La situazione è quindi molto fluida e il chiarimento non potrà che avvenire nelle primarie, quest'anno molto anticipate rispetto al solito. I tradizionali appuntamenti di Iowa e New Hampshire, in gennaio 2008, saranno seguiti da una serie ravvicinata di elezioni in stati importanti come la California e la Florida, favorendo così i candidati maggiori e ostacolando quelli meno noti, che traggono vantaggio da una stagione più lunga, in cui possono farsi conoscere poco a poco.
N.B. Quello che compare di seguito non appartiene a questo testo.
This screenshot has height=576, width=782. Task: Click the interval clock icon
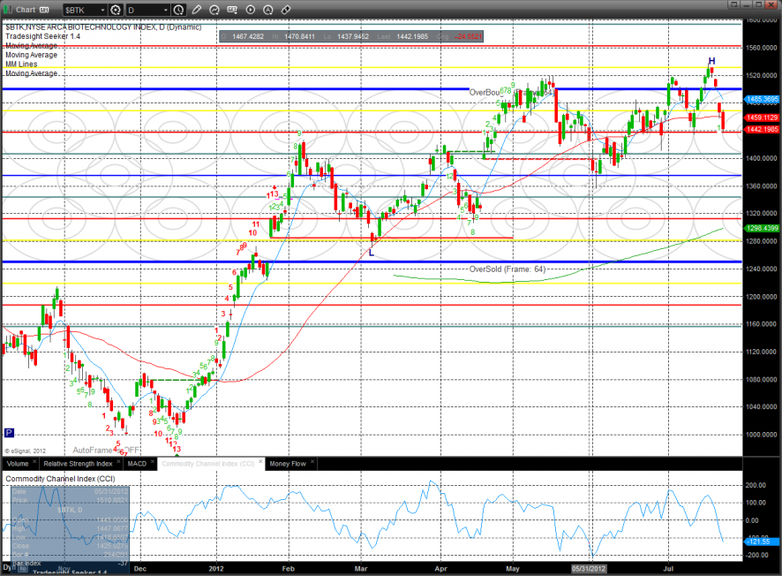click(179, 10)
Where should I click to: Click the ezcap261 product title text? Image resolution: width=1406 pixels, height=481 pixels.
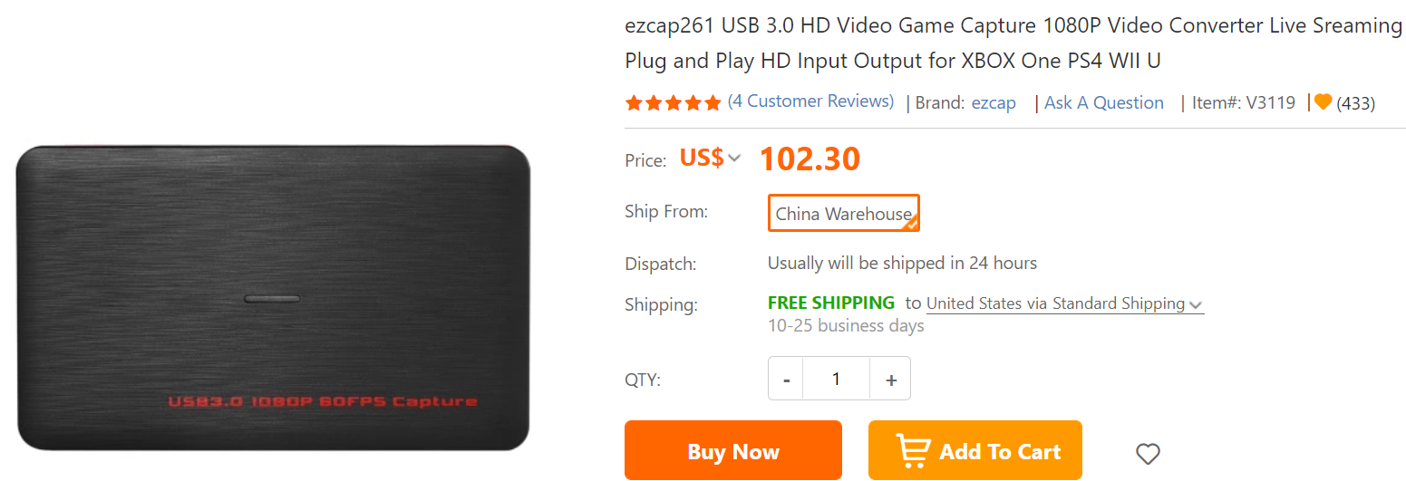1013,43
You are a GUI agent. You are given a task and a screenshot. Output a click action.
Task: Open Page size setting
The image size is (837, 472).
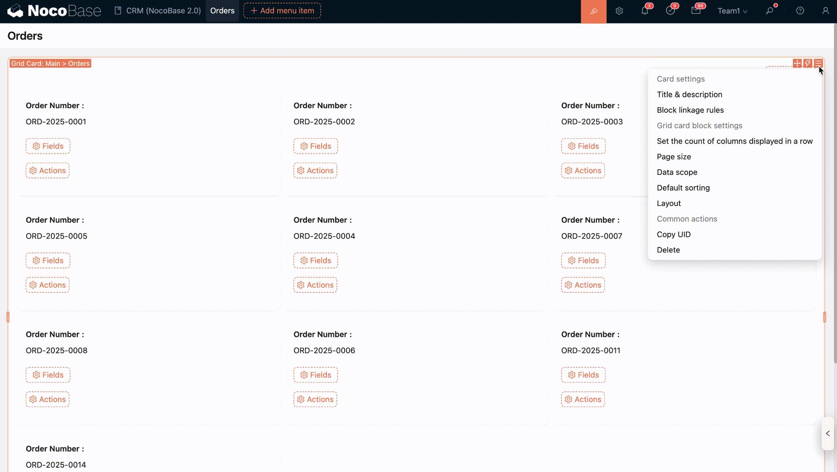click(673, 157)
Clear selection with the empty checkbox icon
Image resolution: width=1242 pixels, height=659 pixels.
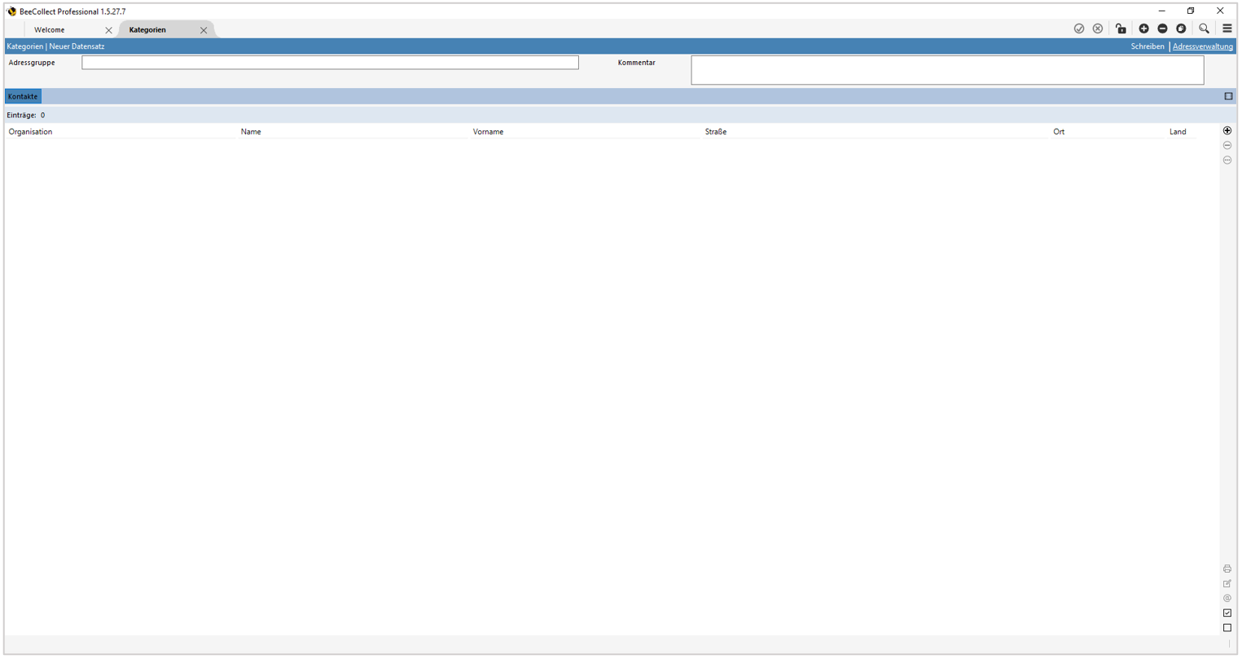click(x=1227, y=628)
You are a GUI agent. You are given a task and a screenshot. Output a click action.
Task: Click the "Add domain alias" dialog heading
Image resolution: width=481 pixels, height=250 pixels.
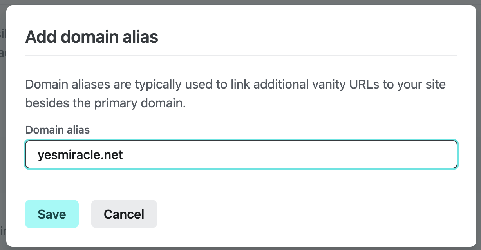point(92,37)
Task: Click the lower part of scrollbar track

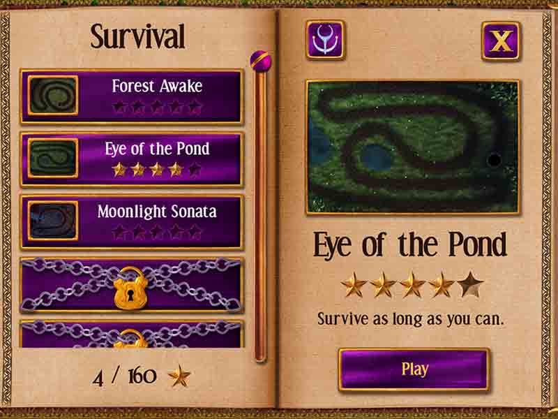Action: [x=260, y=303]
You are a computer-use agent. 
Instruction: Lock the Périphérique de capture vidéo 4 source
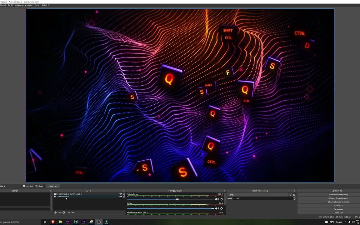pyautogui.click(x=124, y=193)
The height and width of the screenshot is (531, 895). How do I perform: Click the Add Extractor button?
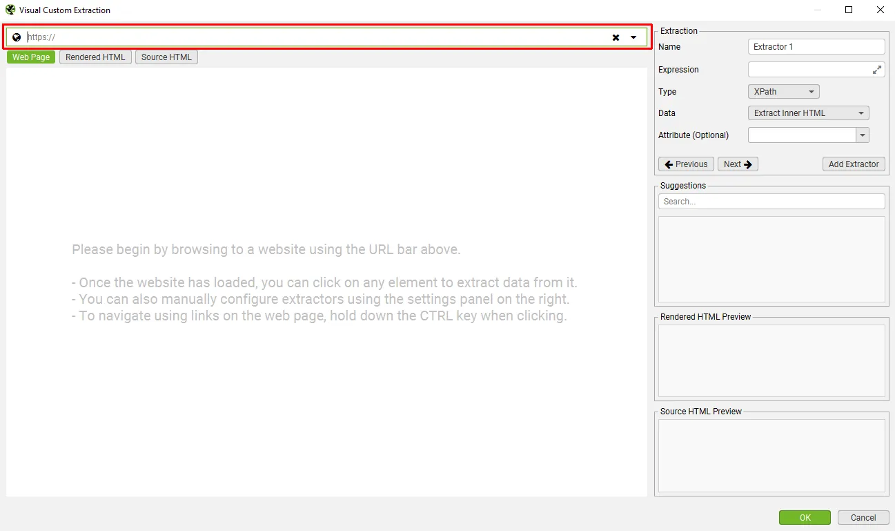coord(854,164)
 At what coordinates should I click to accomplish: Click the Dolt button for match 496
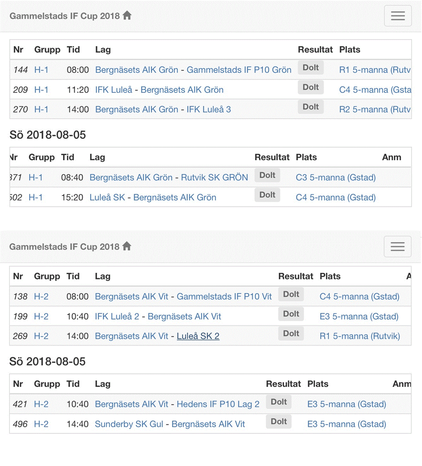click(279, 422)
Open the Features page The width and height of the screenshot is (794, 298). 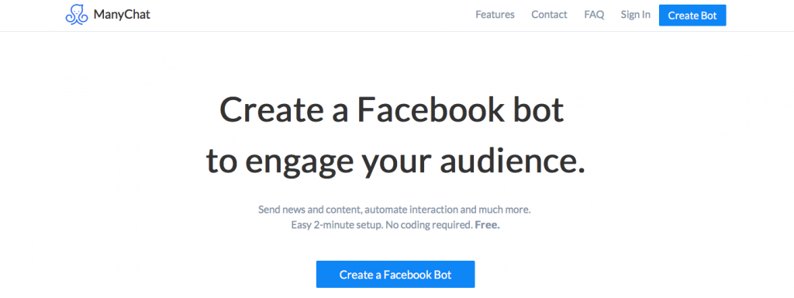pos(495,15)
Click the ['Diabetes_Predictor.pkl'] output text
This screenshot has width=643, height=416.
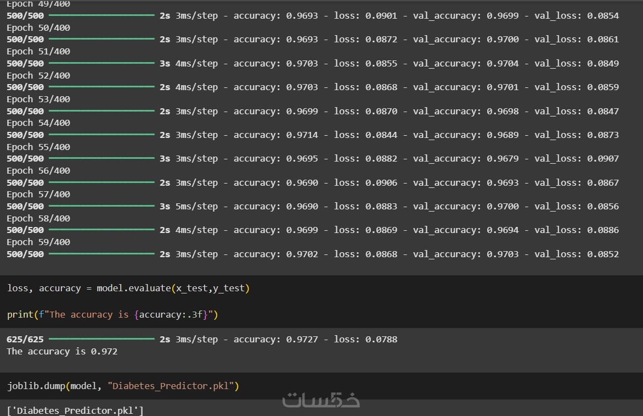coord(75,410)
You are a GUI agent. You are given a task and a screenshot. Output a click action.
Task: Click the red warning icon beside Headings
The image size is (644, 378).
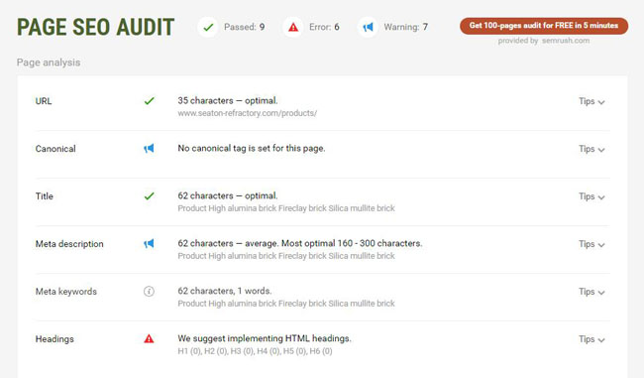149,338
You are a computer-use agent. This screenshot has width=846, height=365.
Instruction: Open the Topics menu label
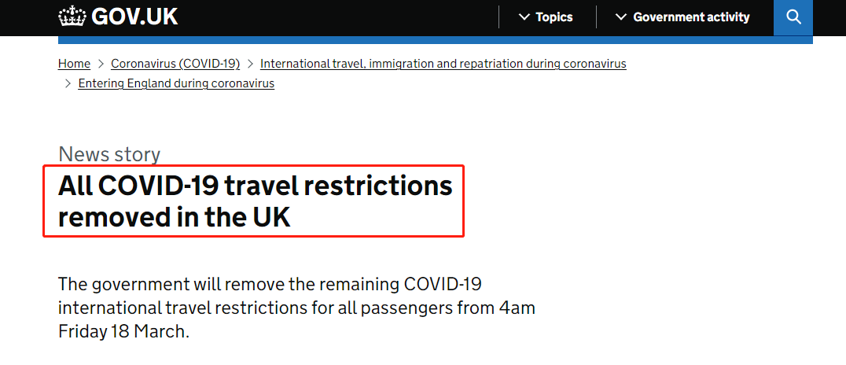[x=554, y=17]
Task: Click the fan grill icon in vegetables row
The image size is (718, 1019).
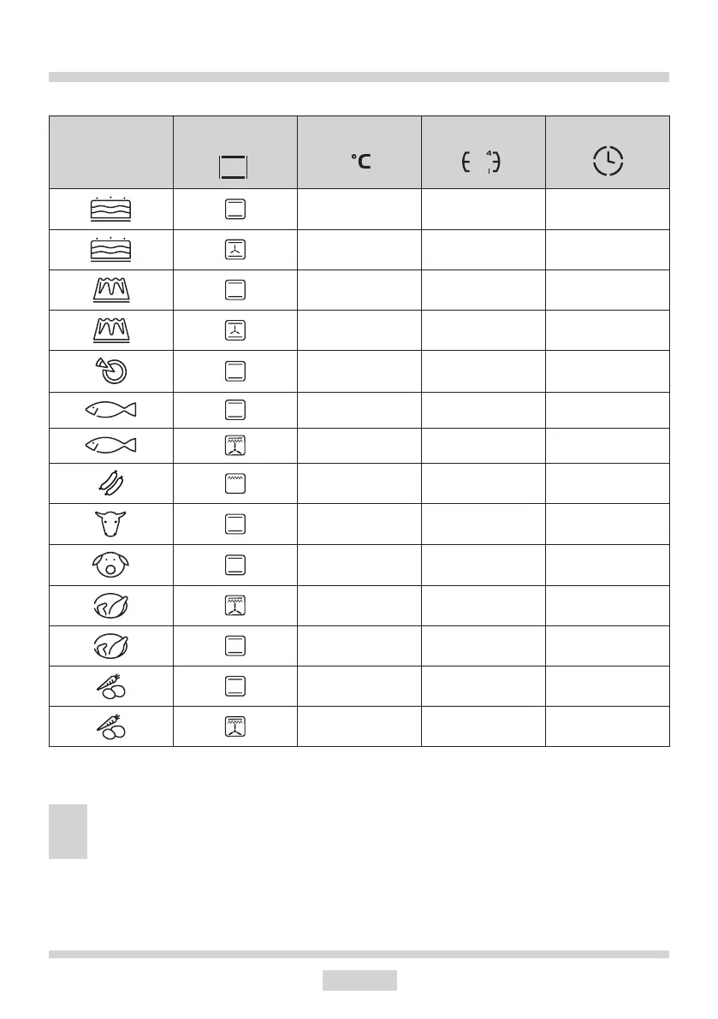Action: tap(234, 726)
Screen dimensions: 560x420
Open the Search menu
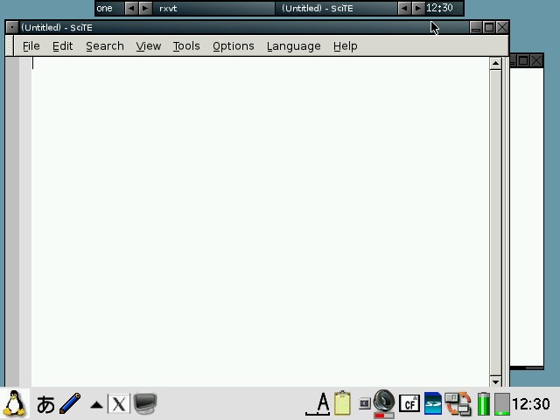(104, 46)
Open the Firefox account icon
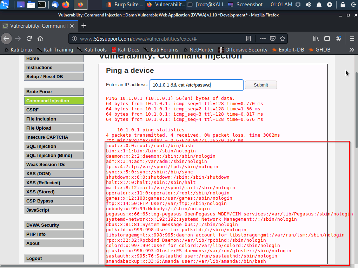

I democratici, che partono favoriti, stanno già mostrando la loro consueta predilezione per candidati troppo facilmente attaccabili per origini regionali, posizioni politiche, personalità e capacità di comunicare con l'opinione pubblica. Il partito sembra non aver ancora compreso che, dopo il 1960, non è più riuscito a eleggere un candidato alla presidenza del Nord. Gli unici tre presidenti democratici dopo la morte di John Kennedy venivano rispettivamente da Texas, Georgia e Arkansas. Questo non ha nulla di sorprendente, visto che il peso economico e demografico del Sud e dell'Ovest è enormemente aumentato: nel 1960 lo stato di New York aveva 45 grandi elettori, oggi ne ha 31; la Florida, che aveva 10 grandi elettori, oggi ne ha 27. Il Texas, che nel 1960 aveva 24 grandi elettori, oggi ne ha 34. Ciò significa che nominare candidati del Massachusetts come John Kerry (2004) o Michael Dukakis (1988) significa voler perdere le elezioni.
Basterebbero queste considerazioni per esprimere qualche dubbio sulla candidatura di Hillary (New York) oppure di Obama (Illinois) ma, purtroppo, ci sono altri fattori ancora più negativi. Nel caso di Obama non c'è soltanto il colore della pelle ma anche la totale inesperienza: senatore per un unico mandato, con lui la collaudata campagna di calunnie repubblicana andrebbe a nozze.
Il problema di Hillary è diverso: conosciutissima, ben finanziata, posizioni conservatrici sull'Iraq, si porta al collo la macina da mulino di Bill Clinton alla Casa Bianca. Gli otto anni di Bill hanno lasciato nella base repubblicana un odio profondo per la coppia, e una diffidenza abbastanza diffusa anche fra gli elettori indipendenti.
Nei sondaggi, il numero di persone a cui piace Hillary (49%) è esattamente pari a quello degli elettori a cui non piace (49%); soprattutto, il numero di americani che rispondono «non mi piace per nulla» è il 33%, assai più alto di coloro che rispondono «mi piace molto» (21%).
Questo significa che la sua candidatura facilita la mobilitazione del campo avversario e suscita sospetti perfino tra gli elettori democratici, come mostra lo straordinario minifilm contro di lei, basato sullo spot Apple del 1984: vi si vede una Hillary-Big Brother dominare lo schermo davanti a una platea di robot senza volto, fino a che non arriva una ragazza che fa esplodere lo schermo lanciando un martello.